Well Phil never met God, so it wasn’t actually heaven he was in. More like purgatory. And did he ever actually die? I can’t really recall that point of the movie where he ended up in his endless loop.
But I think that your premise is incorrect, he wasn’t in heaven, even if he thought he was.
A good discussion of this issue is found in the last season of The Good Place. If you’re interested in such topics, I recommend watching that whole series, from the beginning. There’s a lot of set-up to get to the payoff, but the payoff is worth it.
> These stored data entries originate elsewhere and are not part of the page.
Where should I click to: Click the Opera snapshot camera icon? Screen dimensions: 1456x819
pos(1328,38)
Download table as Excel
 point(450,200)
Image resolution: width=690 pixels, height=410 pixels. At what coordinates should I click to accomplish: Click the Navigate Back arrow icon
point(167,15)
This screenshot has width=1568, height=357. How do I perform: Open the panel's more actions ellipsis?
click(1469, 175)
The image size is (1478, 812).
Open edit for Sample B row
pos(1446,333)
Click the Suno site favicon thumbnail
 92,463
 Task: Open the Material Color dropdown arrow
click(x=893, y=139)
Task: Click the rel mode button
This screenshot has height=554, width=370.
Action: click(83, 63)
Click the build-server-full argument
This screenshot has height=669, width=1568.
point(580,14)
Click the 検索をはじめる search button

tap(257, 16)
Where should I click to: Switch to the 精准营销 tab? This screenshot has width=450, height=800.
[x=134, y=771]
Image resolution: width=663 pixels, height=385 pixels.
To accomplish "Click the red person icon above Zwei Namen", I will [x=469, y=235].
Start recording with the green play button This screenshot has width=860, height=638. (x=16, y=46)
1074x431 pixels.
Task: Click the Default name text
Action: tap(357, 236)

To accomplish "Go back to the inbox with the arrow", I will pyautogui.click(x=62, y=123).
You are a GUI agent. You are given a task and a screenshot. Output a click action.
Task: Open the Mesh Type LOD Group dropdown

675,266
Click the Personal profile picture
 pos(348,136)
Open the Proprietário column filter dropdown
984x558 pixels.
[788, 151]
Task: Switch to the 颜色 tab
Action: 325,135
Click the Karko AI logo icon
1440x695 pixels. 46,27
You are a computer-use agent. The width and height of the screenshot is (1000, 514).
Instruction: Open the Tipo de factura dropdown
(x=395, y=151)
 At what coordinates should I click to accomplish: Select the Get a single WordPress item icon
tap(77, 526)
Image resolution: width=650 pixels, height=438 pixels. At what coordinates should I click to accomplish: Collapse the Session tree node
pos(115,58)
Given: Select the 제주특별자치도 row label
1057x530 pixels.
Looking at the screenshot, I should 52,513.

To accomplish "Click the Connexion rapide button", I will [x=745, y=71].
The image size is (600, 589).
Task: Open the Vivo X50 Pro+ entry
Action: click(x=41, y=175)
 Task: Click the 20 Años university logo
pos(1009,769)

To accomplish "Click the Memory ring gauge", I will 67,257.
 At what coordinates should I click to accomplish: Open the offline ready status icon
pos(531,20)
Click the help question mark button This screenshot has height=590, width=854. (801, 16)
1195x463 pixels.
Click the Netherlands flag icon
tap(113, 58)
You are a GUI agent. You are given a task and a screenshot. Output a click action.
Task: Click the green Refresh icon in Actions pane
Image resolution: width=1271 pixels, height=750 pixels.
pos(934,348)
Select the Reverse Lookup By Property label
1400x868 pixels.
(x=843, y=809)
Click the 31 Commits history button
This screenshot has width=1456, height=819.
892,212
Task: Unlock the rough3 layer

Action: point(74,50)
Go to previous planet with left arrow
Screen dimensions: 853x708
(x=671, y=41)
The director, Harold Ramis, was also Jewish, though largely non-religious, so the Christian conception of a “Heaven” was probably pretty darned far from his mind
In the film, he’s stuck in the same day. Anything he does is undone when he goes to sleep.
While that’s a version of an endless existence, it’s not equivalent to the mythical “Heaven”. While we don’t really have any detailed information on what Heaven is supposed to be like, a daily reset isn’t part of the equation, that I’m aware of.
Presuming that you can accomplish things in Heaven, that those accomplishments persist, and that the world can and does change, you end up in a very different situation.
That might still become a sort of Hell, if it’s unending. But maybe not.
Well, the question of how long Phil was stuck in the loop has nothing to do with Heaven, so I don’t know how the fact that Ramis was Jewish has anything to do with that. It’s the OP who is comparing Groundhog Day with Heaven, to make a point that an eternity of the same thing every day would drive one insane.
So what is a day in eternity? Is it the feeling of a moment, like when you are in an embrace with the one you love? On the other hand, is it an endless agony of reliving your life’s mistakes or a painful death? Neither of which defines heaven in my book.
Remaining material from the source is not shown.